Busca el mariscal de campo darle a los Patriots un Vince Lombardi en su segundo año con la franquicia.
Drake Maye se encuentra luchando contra la sombra de Tom Brady y parece estar construyendo su propia narrativa con una velocidad sorprendente.
De lograr los New England Patriots alzarse con el Trofeo Vince Lombardi en el Super Bowl LX; el joven mariscal de campo alcanzaría una marca que definiría su carrera: ganar un campeonato de la NFL en apenas su segunda temporada con la franquicia, igualando la hazaña histórica del legendario “TB12”.

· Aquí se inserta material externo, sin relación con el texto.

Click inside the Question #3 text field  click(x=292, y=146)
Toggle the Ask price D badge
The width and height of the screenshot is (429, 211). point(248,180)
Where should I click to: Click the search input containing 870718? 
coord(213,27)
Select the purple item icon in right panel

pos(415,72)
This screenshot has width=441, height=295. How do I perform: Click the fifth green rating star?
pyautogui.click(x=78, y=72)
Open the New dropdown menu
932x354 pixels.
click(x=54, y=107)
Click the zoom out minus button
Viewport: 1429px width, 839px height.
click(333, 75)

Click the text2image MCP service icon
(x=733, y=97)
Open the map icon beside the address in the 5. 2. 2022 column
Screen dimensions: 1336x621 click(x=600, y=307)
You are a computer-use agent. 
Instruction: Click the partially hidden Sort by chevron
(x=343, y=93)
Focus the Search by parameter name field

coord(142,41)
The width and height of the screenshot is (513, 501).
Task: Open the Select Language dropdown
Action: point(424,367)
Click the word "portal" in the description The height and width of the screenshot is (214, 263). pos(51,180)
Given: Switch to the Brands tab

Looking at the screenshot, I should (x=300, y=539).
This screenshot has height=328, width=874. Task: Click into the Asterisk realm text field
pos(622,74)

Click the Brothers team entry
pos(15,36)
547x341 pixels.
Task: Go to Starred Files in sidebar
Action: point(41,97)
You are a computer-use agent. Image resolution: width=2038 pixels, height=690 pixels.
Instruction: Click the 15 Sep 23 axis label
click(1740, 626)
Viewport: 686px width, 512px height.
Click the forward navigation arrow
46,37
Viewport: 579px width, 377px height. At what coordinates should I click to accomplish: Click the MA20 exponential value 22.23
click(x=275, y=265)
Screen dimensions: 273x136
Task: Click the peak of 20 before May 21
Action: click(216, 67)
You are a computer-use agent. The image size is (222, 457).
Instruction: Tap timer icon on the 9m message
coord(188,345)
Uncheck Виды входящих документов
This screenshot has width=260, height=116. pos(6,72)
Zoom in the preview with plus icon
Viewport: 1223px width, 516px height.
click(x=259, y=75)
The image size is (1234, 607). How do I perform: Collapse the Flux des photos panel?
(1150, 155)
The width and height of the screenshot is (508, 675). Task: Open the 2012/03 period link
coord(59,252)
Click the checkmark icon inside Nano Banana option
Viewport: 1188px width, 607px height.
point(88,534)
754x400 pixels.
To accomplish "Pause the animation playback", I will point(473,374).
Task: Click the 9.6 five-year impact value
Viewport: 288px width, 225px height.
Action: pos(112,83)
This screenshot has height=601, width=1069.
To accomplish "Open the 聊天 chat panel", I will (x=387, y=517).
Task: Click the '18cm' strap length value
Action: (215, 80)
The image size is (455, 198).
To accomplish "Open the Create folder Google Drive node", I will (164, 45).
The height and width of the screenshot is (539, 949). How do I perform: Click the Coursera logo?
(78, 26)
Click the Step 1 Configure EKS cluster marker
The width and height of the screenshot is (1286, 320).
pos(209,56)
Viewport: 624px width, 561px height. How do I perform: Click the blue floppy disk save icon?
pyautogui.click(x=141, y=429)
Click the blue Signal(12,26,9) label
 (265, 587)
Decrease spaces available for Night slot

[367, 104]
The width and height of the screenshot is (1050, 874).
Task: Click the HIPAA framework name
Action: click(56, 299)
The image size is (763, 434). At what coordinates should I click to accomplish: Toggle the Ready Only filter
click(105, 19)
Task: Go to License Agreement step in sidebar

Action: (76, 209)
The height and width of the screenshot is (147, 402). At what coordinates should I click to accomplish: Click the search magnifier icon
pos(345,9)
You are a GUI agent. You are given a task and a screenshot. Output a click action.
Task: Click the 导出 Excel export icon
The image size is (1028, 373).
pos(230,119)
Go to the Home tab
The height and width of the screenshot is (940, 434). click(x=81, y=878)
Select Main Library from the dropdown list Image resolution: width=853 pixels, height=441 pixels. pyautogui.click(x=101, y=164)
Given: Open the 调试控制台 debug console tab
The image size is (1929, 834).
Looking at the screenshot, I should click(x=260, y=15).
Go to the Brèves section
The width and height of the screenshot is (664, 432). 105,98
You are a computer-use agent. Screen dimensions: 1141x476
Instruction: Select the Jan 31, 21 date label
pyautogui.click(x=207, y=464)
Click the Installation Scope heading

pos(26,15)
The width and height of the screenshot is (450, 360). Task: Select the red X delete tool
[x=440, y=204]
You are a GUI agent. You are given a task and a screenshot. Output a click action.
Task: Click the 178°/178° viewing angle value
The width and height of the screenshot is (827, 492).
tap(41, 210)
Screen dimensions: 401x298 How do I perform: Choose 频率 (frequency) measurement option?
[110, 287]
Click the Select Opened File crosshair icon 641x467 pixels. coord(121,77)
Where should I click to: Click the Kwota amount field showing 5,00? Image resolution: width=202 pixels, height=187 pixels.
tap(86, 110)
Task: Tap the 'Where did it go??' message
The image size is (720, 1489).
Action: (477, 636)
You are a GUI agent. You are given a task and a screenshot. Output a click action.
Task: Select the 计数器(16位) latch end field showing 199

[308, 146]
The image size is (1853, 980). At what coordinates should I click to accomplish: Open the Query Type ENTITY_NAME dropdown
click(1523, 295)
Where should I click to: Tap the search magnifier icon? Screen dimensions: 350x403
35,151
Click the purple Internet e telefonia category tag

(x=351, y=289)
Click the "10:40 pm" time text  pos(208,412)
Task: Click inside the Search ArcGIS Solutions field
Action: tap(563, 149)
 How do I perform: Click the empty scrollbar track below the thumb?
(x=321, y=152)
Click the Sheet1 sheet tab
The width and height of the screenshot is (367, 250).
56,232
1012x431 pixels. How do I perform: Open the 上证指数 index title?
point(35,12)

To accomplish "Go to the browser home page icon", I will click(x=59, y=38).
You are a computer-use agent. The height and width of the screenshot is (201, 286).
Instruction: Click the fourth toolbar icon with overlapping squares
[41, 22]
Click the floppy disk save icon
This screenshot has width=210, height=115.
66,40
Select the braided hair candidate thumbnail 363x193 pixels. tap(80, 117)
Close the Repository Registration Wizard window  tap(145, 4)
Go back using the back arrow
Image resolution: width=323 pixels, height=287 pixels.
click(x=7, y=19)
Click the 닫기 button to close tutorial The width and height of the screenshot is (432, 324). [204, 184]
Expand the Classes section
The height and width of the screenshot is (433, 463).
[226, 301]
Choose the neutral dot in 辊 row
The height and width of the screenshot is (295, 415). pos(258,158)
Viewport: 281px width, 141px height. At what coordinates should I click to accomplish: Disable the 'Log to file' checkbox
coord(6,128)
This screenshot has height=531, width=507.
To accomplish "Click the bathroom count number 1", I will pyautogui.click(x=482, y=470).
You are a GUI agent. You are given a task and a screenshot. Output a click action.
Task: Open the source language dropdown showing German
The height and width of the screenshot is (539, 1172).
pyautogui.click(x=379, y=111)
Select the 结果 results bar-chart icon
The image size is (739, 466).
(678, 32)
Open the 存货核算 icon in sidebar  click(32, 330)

Aunque el destino podría ser el mismo, el origen de ambas historias no podría ser más diferente. Tom Brady llegó a los Patriots en el año 2000 con un perfil bajo, seleccionado en la sexta ronda del draft. No fue sino hasta su segundo año (2001) cuando una lesión de Drew Bledsoe le abrió las puertas de la titularidad, culminando aquella campaña con una victoria épica en el Super Bowl XXXVI contra los Rams.
Por el contrario, Drake Maye llegó con la etiqueta de salvador. Seleccionado como el QB franquicia del futuro, Maye no tuvo que esperar un golpe de azar; se hizo con el control de la ofensiva desde su primera temporada, asumiendo la responsabilidad de liderar la reconstrucción del equipo más laureado del siglo XXI.
Igualar a Brady en su segundo año no es solo una estadística; es una declaración de intenciones. Mientras que Brady demostró que la resiliencia y el aprovechamiento de las oportunidades dictan el éxito, Maye está demostrando que su talento puede acelerar los procesos de maduración de un equipo en transición.
La posibilidad de ver a Drake Maye levantando el trofeo en febrero de 2026 mantiene a la afición de New England con una expectativa que no se sentía en años. Pensar que Maye puede ser ‘el nuevo Brady’ es aventurado; sin embargo, sí puede ser el comienzo de una carrera llena de éxitos para el joven mariscal de campo.